# Midnight Misbehaving Mudflaps



## Tezmcd (Aug 3, 2009)

Has anyone else with a current model Autotrail experienced this problem or is it just us?

We were in the Derbyshire Dales this weekend for a few days, nice and snug in the van despite the rain and blustery wind.

At around midnight my wife wakes me up to tell me she cant sleep with all the knocking noises - sure enough there was a pronounced TAP TAP TAP coming from somewhere.

Well being the shivalrous sort I got out of bed to fetch my wife the torch and despatched her outside to investigate (seemed only fair as I was having no trouble sleeping through it lol)

It turned out to be the mudflaps, these are rigid in design but seem to be hinged at the top, thus allowing them to get blown around in high winds and slap against the rear bodywork and tyre!

The problem was solved by rolling up a dirty towel and jamming it inbetween the tyre and the mudflap - next item on the MUST BUY list will be a couple of large cheap sponges for insertion next time we are in windy conditions!


----------



## philoaks (Sep 2, 2008)

Possibly us too!

We've heard the odd tapping noise from somewhere in the area of the fridge on our Dakota. Never been able to pin it down as it's so random.

I've just checked the mudflaps and, as you say, they are hinged at the top and could potentially be flapping in the wind. Next time we hear the noise I'll try jamming the flaps as you suggest and see if that stops the unexplained noise :?


----------



## Mrplodd (Mar 4, 2008)

Had the same problem on a Dakota a few years ago, took ages to track it down.

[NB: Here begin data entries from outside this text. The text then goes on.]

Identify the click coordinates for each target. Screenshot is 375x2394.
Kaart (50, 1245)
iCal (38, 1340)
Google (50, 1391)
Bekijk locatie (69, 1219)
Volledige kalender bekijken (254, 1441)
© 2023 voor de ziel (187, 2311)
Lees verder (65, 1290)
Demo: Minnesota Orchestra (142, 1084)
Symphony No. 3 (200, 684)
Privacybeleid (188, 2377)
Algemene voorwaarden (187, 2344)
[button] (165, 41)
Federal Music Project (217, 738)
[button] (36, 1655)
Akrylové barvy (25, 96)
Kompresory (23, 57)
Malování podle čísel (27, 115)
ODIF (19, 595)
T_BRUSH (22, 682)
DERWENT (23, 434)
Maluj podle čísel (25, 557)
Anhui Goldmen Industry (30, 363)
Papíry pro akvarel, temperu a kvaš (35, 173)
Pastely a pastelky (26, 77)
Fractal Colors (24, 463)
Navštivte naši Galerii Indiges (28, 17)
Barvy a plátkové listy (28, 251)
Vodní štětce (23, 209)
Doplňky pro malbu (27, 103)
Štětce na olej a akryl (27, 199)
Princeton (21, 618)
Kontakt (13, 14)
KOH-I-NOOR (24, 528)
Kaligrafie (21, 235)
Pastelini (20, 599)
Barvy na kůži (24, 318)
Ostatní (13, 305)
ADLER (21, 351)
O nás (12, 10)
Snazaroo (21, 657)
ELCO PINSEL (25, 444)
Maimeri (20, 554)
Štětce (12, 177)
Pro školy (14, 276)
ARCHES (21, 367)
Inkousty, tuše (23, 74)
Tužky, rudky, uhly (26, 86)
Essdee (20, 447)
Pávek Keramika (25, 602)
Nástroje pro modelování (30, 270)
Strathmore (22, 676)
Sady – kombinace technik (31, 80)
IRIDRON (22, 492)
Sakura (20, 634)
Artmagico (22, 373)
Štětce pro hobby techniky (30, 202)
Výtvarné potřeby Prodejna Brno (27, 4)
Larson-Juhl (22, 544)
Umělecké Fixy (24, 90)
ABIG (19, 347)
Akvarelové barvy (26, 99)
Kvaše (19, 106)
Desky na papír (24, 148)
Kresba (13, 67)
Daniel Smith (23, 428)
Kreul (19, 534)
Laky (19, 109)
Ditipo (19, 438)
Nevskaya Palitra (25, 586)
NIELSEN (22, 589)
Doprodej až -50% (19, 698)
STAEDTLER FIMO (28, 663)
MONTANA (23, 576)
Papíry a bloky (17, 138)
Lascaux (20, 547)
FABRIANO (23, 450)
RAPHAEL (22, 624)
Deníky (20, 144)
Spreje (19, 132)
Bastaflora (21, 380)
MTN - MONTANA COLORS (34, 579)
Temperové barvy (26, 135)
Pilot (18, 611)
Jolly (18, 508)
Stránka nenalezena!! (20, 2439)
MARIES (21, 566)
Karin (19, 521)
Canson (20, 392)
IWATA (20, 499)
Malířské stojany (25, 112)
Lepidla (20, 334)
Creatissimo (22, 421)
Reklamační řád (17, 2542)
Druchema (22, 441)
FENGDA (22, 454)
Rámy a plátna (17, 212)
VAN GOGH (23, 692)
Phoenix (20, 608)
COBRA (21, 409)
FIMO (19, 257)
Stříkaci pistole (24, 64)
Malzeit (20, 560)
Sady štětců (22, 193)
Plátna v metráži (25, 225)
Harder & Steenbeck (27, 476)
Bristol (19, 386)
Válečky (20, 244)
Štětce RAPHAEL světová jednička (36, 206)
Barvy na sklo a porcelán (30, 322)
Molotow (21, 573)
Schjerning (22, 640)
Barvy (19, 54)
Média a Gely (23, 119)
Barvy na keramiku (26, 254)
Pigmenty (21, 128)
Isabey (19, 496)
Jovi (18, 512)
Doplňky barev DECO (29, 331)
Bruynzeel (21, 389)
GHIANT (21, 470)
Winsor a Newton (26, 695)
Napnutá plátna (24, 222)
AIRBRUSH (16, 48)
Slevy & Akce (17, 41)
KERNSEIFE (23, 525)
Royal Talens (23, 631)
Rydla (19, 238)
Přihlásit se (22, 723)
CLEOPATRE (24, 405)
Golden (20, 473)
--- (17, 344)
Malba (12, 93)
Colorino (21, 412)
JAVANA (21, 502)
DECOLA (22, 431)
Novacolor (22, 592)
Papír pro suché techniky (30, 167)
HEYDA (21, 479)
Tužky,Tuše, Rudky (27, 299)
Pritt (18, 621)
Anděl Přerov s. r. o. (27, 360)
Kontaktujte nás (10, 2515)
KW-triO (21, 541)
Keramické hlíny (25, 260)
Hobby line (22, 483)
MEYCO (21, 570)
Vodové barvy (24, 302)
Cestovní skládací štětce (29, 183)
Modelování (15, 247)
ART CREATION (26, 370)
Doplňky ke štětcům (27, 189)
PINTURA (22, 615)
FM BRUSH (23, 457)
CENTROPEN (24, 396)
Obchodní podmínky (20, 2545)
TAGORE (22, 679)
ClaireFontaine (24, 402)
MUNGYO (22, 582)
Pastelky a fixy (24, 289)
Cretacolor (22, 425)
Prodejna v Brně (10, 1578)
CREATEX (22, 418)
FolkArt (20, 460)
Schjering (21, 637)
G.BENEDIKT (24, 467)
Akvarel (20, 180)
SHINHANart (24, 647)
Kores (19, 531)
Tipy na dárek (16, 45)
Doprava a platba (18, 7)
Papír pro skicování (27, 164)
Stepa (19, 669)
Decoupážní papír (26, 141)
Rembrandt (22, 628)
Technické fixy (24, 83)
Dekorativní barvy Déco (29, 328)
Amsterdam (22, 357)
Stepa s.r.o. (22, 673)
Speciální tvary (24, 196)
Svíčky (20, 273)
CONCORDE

I now have a Cheyenne 696 and that doesn't have any rear mudflaps ! Not sure if it should or not, front ones are ESSENTIAL on X250 Fiats !


----------



## 4maddogs (May 4, 2010)

Had a similar problem with the hookup lead. I had to tape it, but did worry that duct tape would be so strong it would pull the paint off too.


----------



## Tezmcd (Aug 3, 2009)

My wife has ears like a bat - she also located the rattle from the truma heater whilst we were moving on the day we picked up the van - solved with a bit of folded up card in between the truma fins LOL

I'm going to ask her to apply to Autotrail as a noise test engineer - always knew she had hidden talents

The only noise she has failed to fix is my snoring!


----------



## 747 (Oct 2, 2009)

With our van it is the mains hookup flap that rattles against the 16 amp plug when it's windy. Fortunately it is extremely rare for us to use a site. My quick fix was to unplug the lead, slip an elastic band over the end and reconnect. The elastic band holds the flap tight against the plug.


----------



## nicholsong (May 26, 2009)

747 said:


> With our van it is the mains hookup flap that rattles against the 16 amp plug when it's windy. Fortunately it is extremely rare for us to use a site. My quick fix was to unplug the lead, slip an elastic band over the end and reconnect. The elastic band holds the flap tight against the plug.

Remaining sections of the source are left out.